Humans and Culture at New Asia College

Last week, I visited New Asia College, part of The Chinese University of Hong Kong. There’s a free shuttle from the University MTR station on the KCR (light blue) line. Technically, the shuttle is only for students and staff, but they don’t check IDs or anything, so I just went in. I sat in a class with my friend Alf, who is a student there. He’s studying economics, but this was an anthropology class.

I have a tough time remembering things in the past. Let’s move to the present day. I’ll try to blog more often (once a day, ideally).

Yesterday, Monday here in Vietnam, was a fairly typical day for me. I woke and lazily got up. At about 8:40 AM, Chi Ha came to take me to the police station where we intended to register my residency at our house, where I’ve been living since January. Unfortunately, the guy we needed wasn’t there. Apparently,  he wasn’t working that day. We’ll need to come back again in the future.

During the day, I gradually plowed through my long to-do list. It’s growing faster than I can do it. That’s okay. Once in a while, I just wipe the slate clean. The really important stuff comes back because it’s near the top of my mind. The urgent but unimportant stuff just falls away.

I talked a bit with my fellow Greengars about our projects and progress. I’m pretty happy about where we’re headed. My main concerns are that things still depend too much on me, and the quality of our code is feeling a little shabby.

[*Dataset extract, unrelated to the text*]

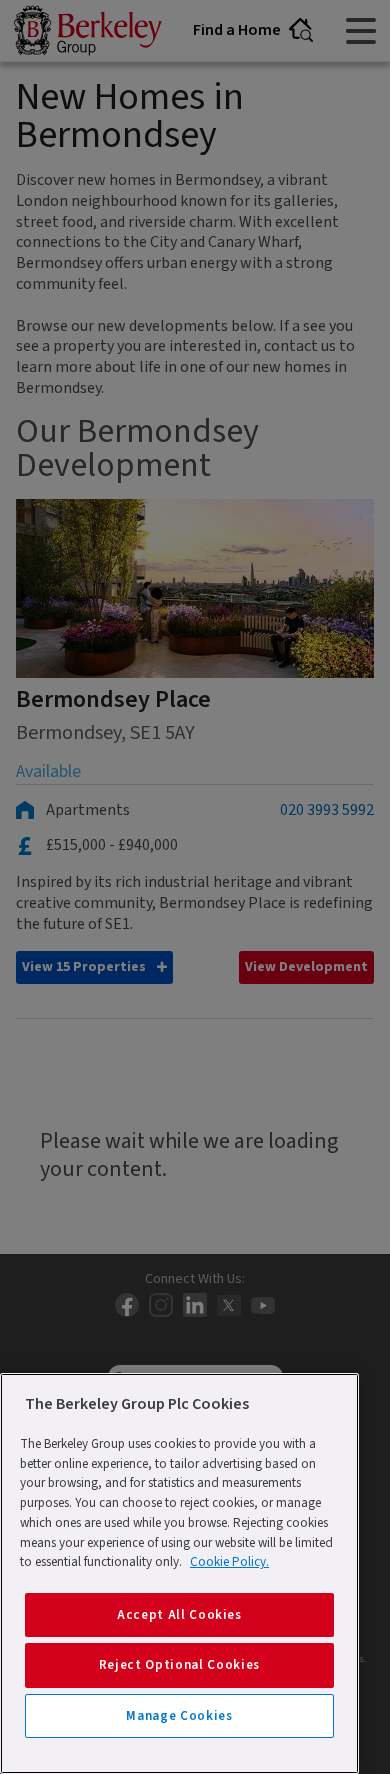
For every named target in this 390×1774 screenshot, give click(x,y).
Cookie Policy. (229, 1562)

This Sprint is a maintenance and code-cleanup one, where one of our main goals is to fix things up and create a solid foundation for future features and improvements.

In the evening, Je came over because she was staying with us for a second night. We went out to dinner: Jen, Ang, Wes, and me — at Ganesha’s Indian Restaurant on Le Thanh Ton. I’d been there before, with Bry and friends. The food was good, though a little spicy. We asked for two of the three dishes to be non-spicy. In the end, they all seemed to have approximately the same level of spiciness.

After that, we all came back to TQK to have Parallel froyo and watch a movie, a romantic comedy starring Jennifer Aniston called The Switch. Not a bad movie, but not one of my favorites.

I’m going to self-study Vietnamese. I’ll try to do 2 hours per day, but it’s going to be tough. Self-discipline is key.

I’m also listening to the entire New Testament of the Bible via You’ve Got The Time, which I discovered at ECC in Hong Kong. It takes just 28 minutes a day for 40 days.

I have an awful memory. If I don’t write it down, there’s no chance I’ll remember it. Some of our employees here at Parallel are Hang, Nhung, and Trang. While I love them, they lack a lot of qualities that I really want to see in people: drive, initiative, motivation. These simple things can take a person really far.

Sometimes I think the incentives are wrong. Employees get to work less when there are no customers, so they actually want fewer customers. They like to sit around, browse YouTube, just do the minimum amount of work to keep from getting fired. They just scrape by.

That’s the wrong attitude. When there are no customers, you really need to hustle. You should be busier than ever, running around and doing whatever it takes to get customers. Pull them off the street. Go to them and talk to them. Find out where they are, and why they aren’t at your store. Create additional signage.

You should never sit around idle. Having no customers is not an excuse to do nothing. It means you suck. It means you’re doing something wrong, and you need to work harder to get those customers.

In general, people are not this proactive. I am. That’s what sets me apart: I act. I implement. I get it done.

One Response to “Humans and Culture at New Asia College”

  1. Angie says:

    Actually, Hang is not Parallel’s staff. There are Nhung, Luc, Trang and sometimes Nghia at weekend.
    It takes time for people around you to understand your working attitude. You should also observe around to understand why they did those things. I do not blame for anything. One thing I can do now to run my housekeeping job: talk to them and get the reasons when they make any mistake or they do not get their assigned job done. Talk as an old sister in the house. The housekeeping job is harder than I thought when we moved to a new house. Yet, human behavior is always interesting to me. I’d love to work with different people with different personalities.